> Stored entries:
____________
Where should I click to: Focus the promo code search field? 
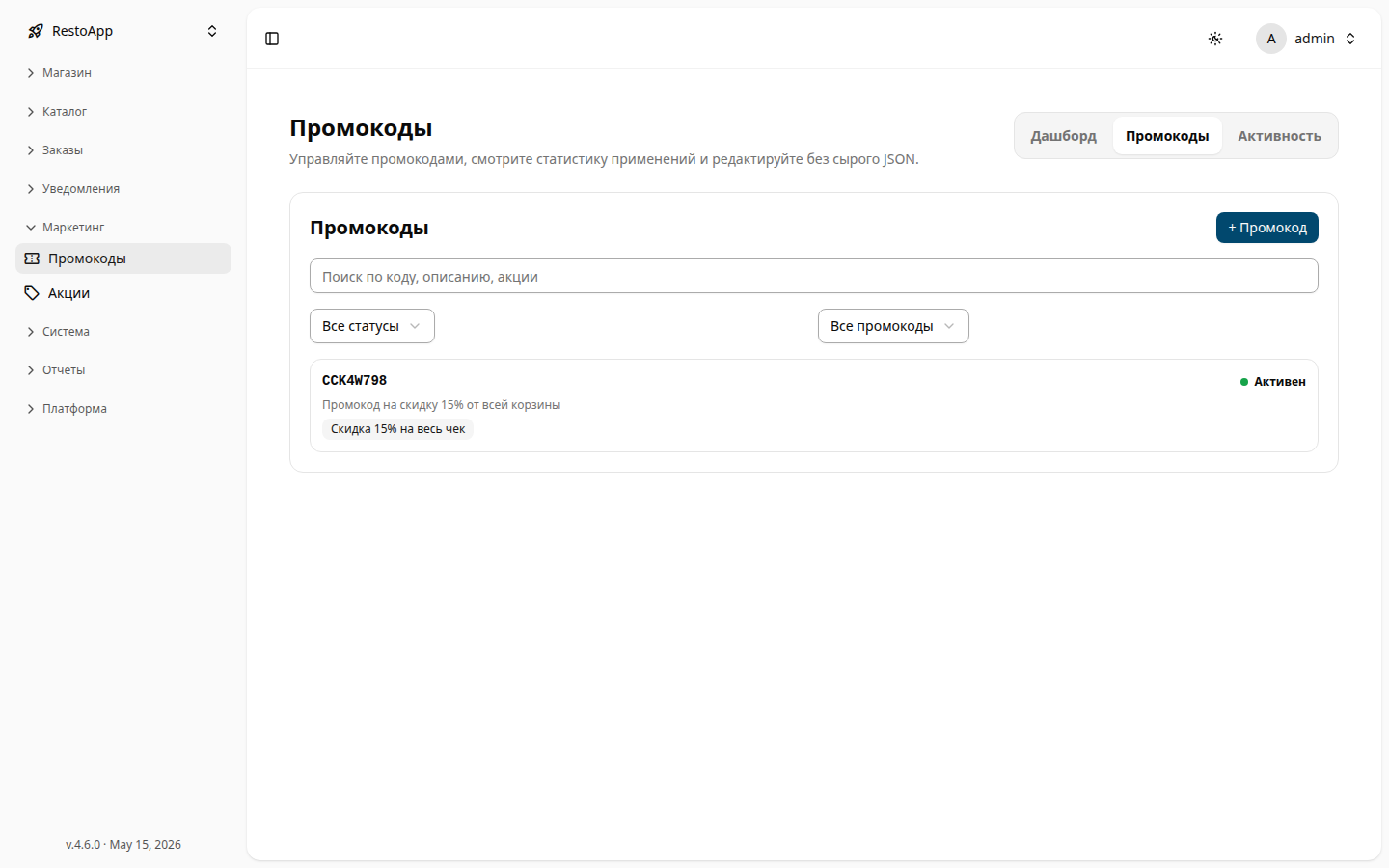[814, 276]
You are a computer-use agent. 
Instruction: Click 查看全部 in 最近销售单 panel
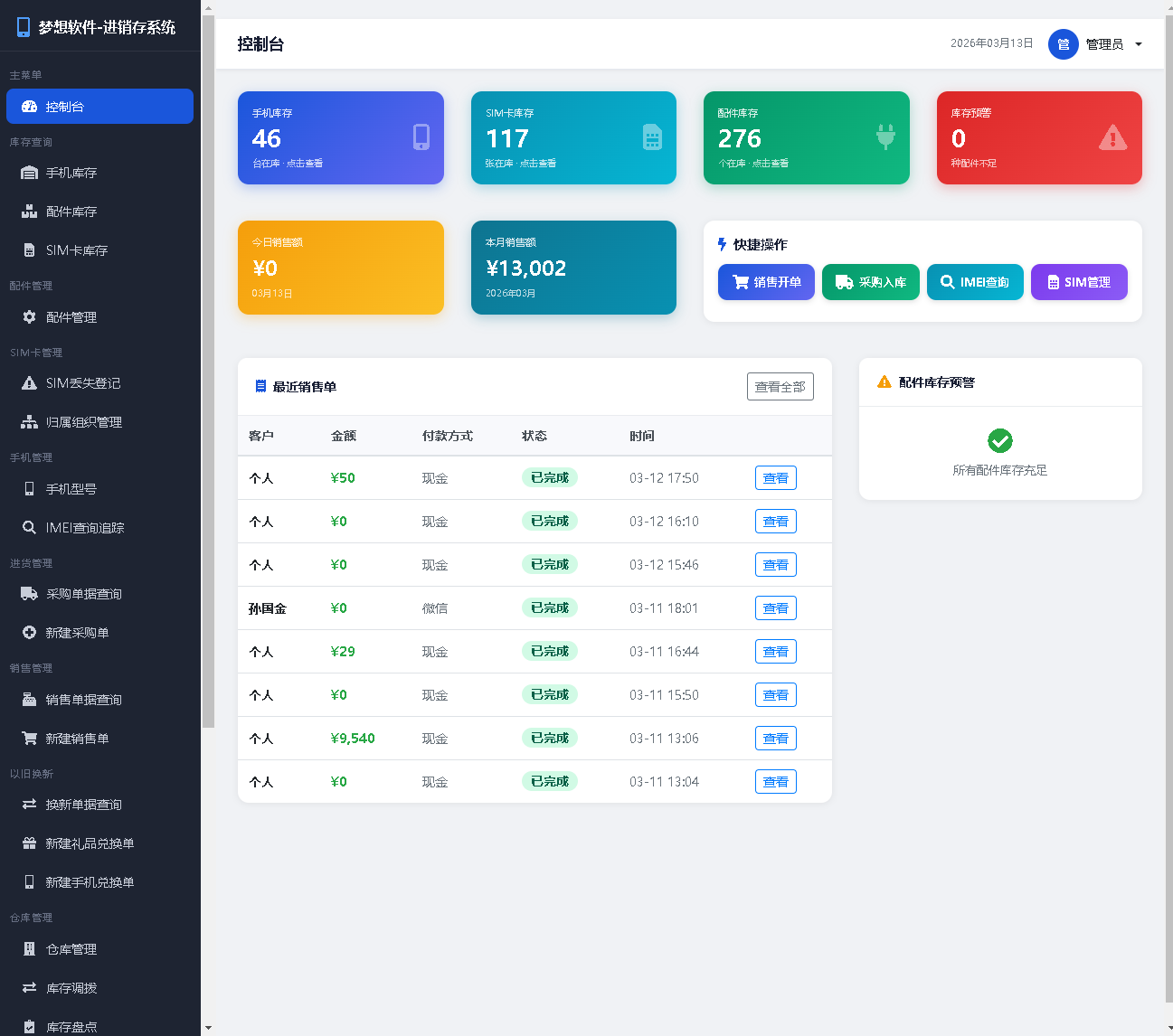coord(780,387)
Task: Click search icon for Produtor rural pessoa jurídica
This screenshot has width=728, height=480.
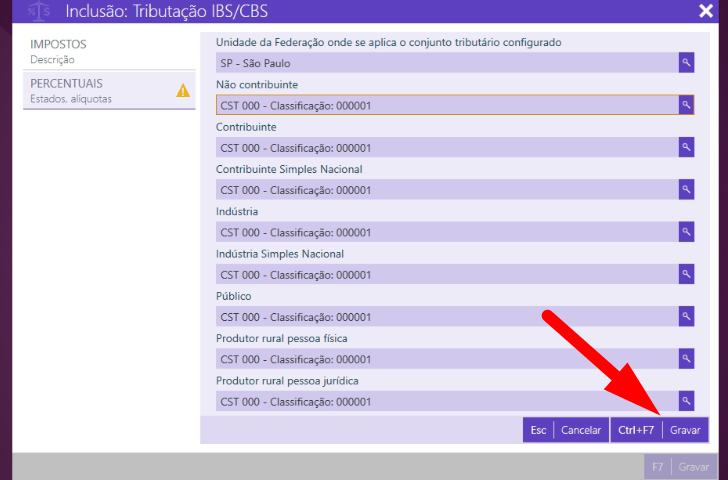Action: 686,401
____________
> Task statement:
Word for word, write out each line of the records, but leave the pictures behind.

> Result for this exercise:
Where should I click to: Focus the promo code search field? 
[814, 276]
You are a computer-use agent. 
Instruction: Click 查看全部 in 最近销售单 panel
coord(780,387)
Task: Click search icon for Produtor rural pessoa jurídica
This screenshot has width=728, height=480.
Action: 686,401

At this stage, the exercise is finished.